== Problem set ==
(1) Extract the passage of the Amor review from "Music review: Amor" to "Night School Records.".
(2) Name every member of Amor given in the music review.
(3) Answer these questions using the Amor review.
(a) At which studio does the band record its music?
(b) In which venue did the show take place?
(c) For which record label was the show held?

== Text block ==
__________

Music review: Amor

A new quartet with an illustrious pedigree, Glasgow's Amor are an odd proposition on paper; a party-ready disco band comprising one avant-garde musician and songwriter (Richard Youngs), one Turner Prize-nominated artist (Luke Fowler), a Norwegian minimalist composer (Michael Francis Duch) and the drummer from Franz Ferdinand (Paul Thomson). Their music is light and accessible, but the richness of their cultural reference points shouldn't be underestimated; it clearly wasn't by the educated throng bustling around Mono's low stage at this label show for Night School Records.

Mono, Glasgow

****

They lined up withThomson playing stand-up drums and bongos, Youngs on keyboard and wonderfully fragile vocals, Fowler, headphones tightly around his neck, creating electronic sounds on a computer, with Duch in the background – physically, not sonically – with an organic-sounding double bass. They record their music at Green Door Studios with Richard McMaster of the sublime Golden Teacher, and those sucked in by the infectious Paradise/In Love An Arc single earlier this year will find the sound transfers beautifully to the stage.

Anyone who knows Amor will be unsurprised to hear that while that deep, groove-heavy Paradise Garage-style disco was the flavour of the set, there were other, more subtle sounds at work. Love An Arc’s limber, unhurried intro contained just the right amount of chiming piano and rich, real bass sounds, while there were also hints of squealing prog keys, more relaxed Balearic house beats and the bass-heavy groove of dub reggae. This is no side project, but a vital, thoughtfully-created group of the kind Glasgow seems exceptionally good at producing.

__________

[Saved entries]
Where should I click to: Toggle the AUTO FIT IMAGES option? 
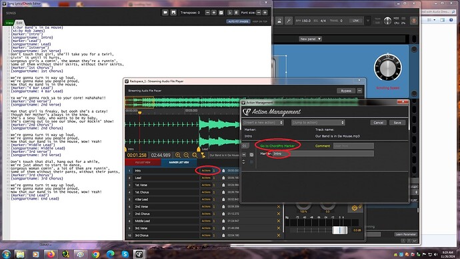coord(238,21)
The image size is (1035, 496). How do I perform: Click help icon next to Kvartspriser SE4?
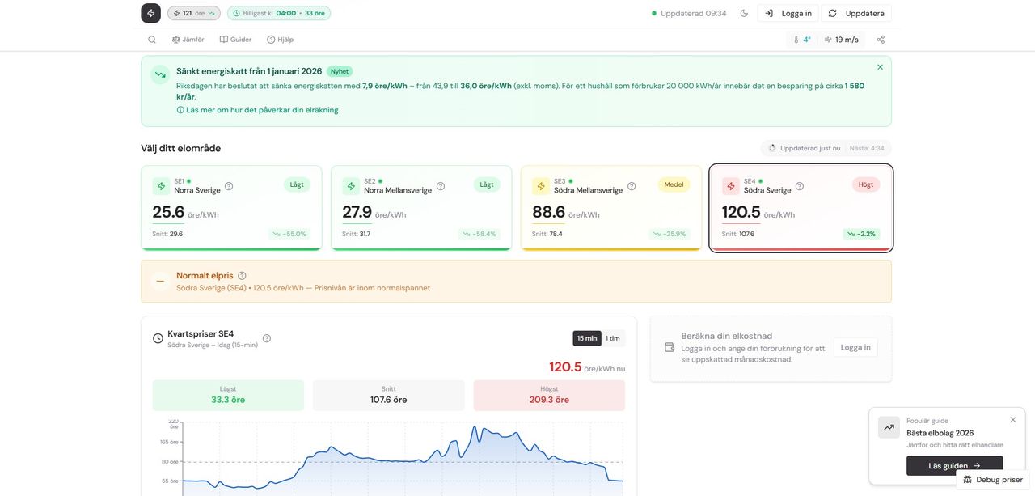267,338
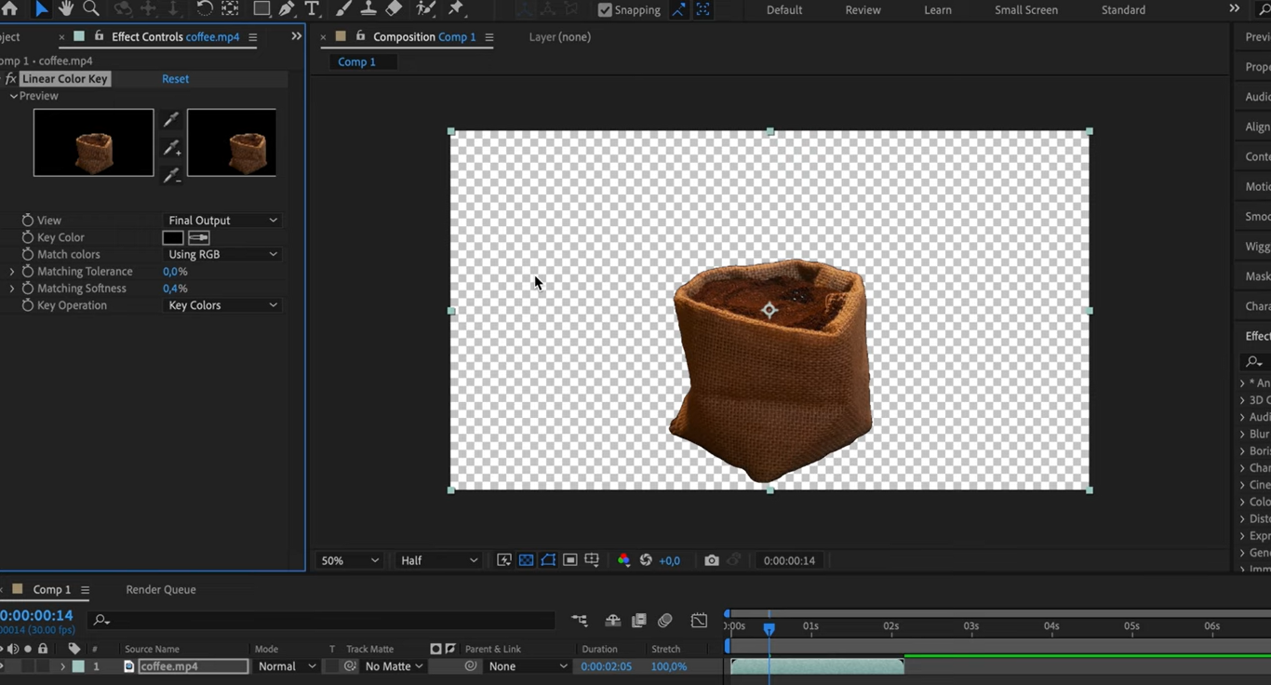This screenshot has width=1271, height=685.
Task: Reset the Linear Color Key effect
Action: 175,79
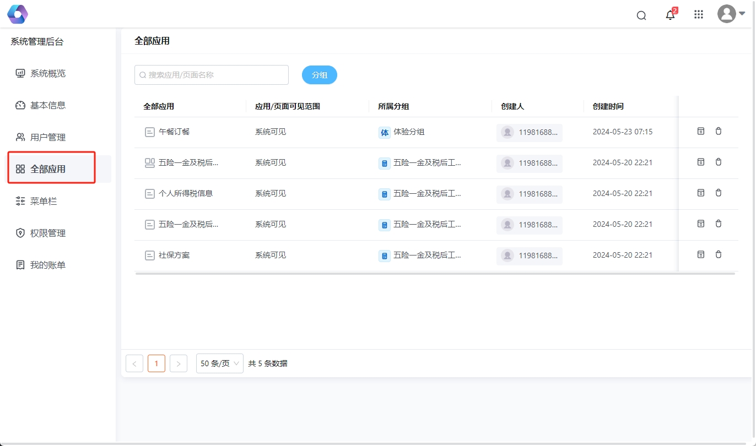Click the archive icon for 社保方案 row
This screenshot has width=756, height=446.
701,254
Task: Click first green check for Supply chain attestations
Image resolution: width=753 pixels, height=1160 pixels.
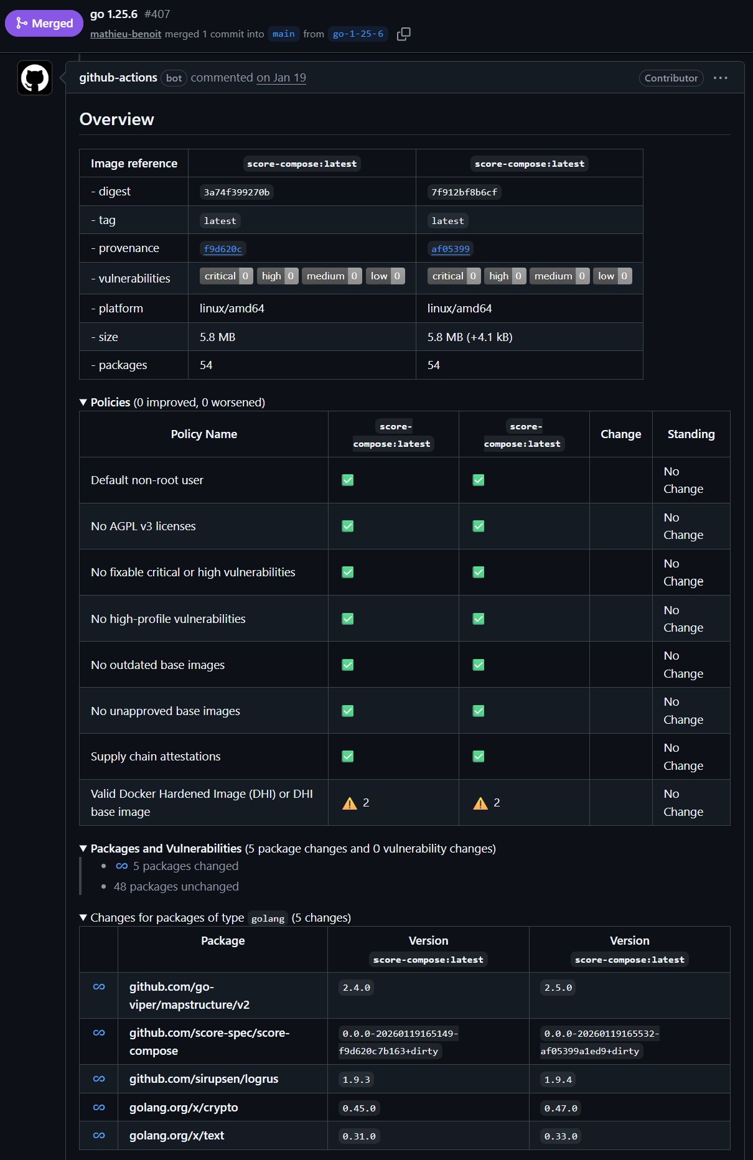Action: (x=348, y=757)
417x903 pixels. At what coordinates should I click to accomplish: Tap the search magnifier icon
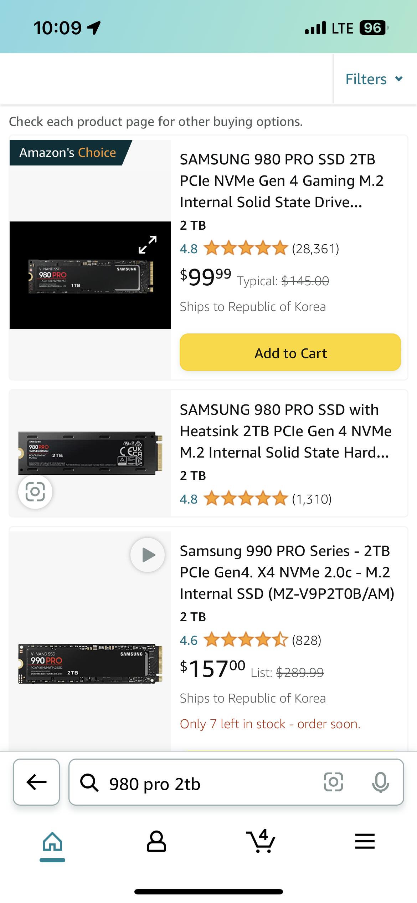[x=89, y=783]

__________

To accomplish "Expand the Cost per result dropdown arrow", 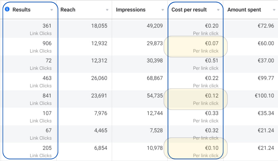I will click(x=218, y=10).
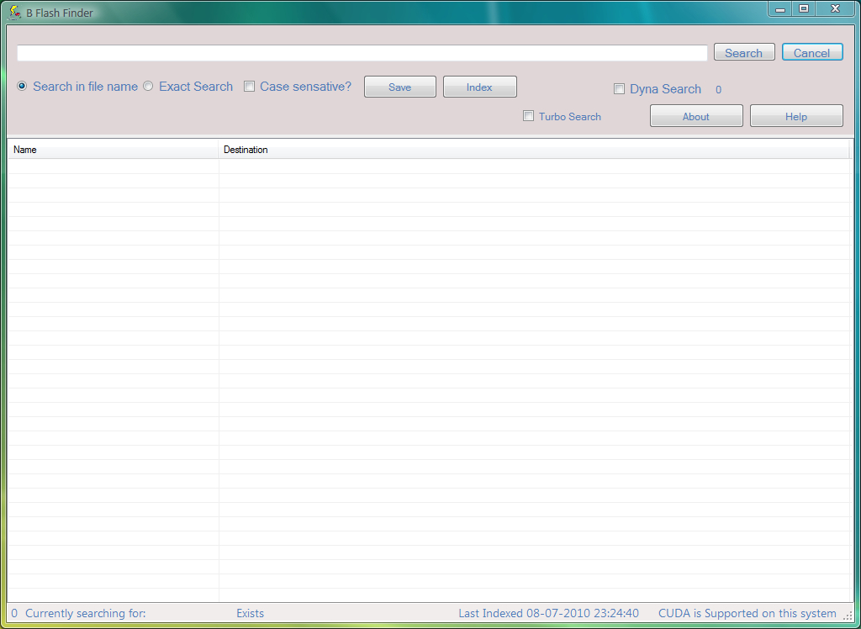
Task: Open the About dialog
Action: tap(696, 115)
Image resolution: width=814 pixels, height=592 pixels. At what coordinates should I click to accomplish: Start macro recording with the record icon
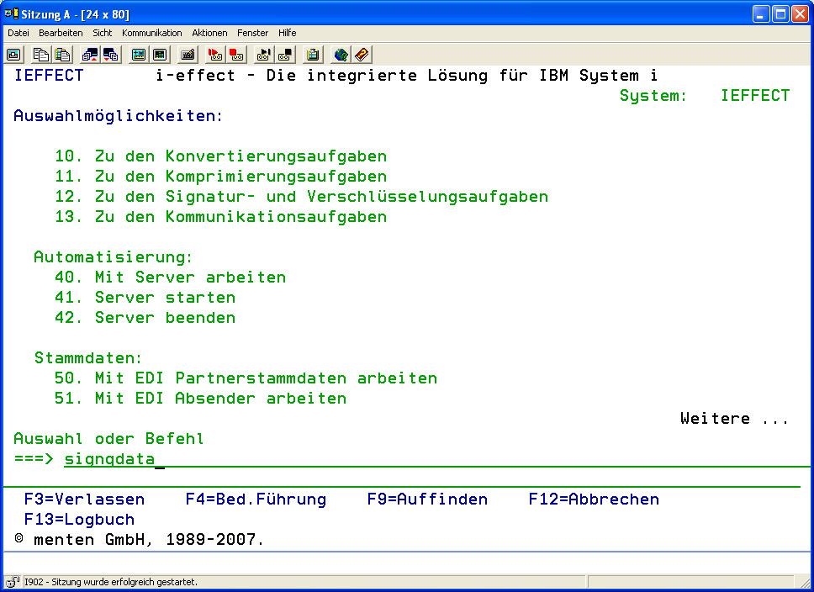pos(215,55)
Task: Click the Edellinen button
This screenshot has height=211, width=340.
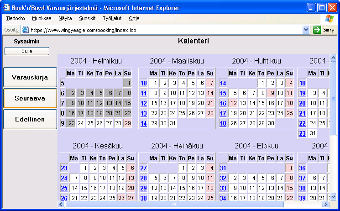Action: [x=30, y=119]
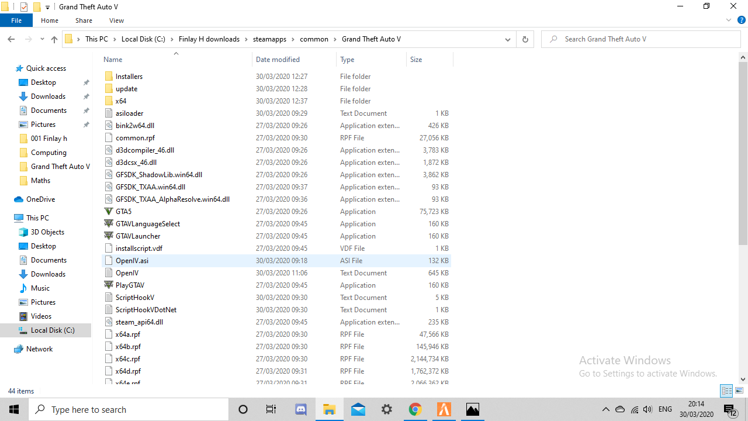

__________

== Answers for the tasks ==
(1)
Music review: Amor

A new quartet with an illustrious pedigree, Glasgow's Amor are an odd proposition on paper; a party-ready disco band comprising one avant-garde musician and songwriter (Richard Youngs), one Turner Prize-nominated artist (Luke Fowler), a Norwegian minimalist composer (Michael Francis Duch) and the drummer from Franz Ferdinand (Paul Thomson). Their music is light and accessible, but the richness of their cultural reference points shouldn't be underestimated; it clearly wasn't by the educated throng bustling around Mono's low stage at this label show for Night School Records.

(2)
Richard Youngs
Luke Fowler
Michael Francis Duch
Paul Thomson

(3)
(a) Green Door Studios
(b) Mono, Glasgow
(c) Night School Records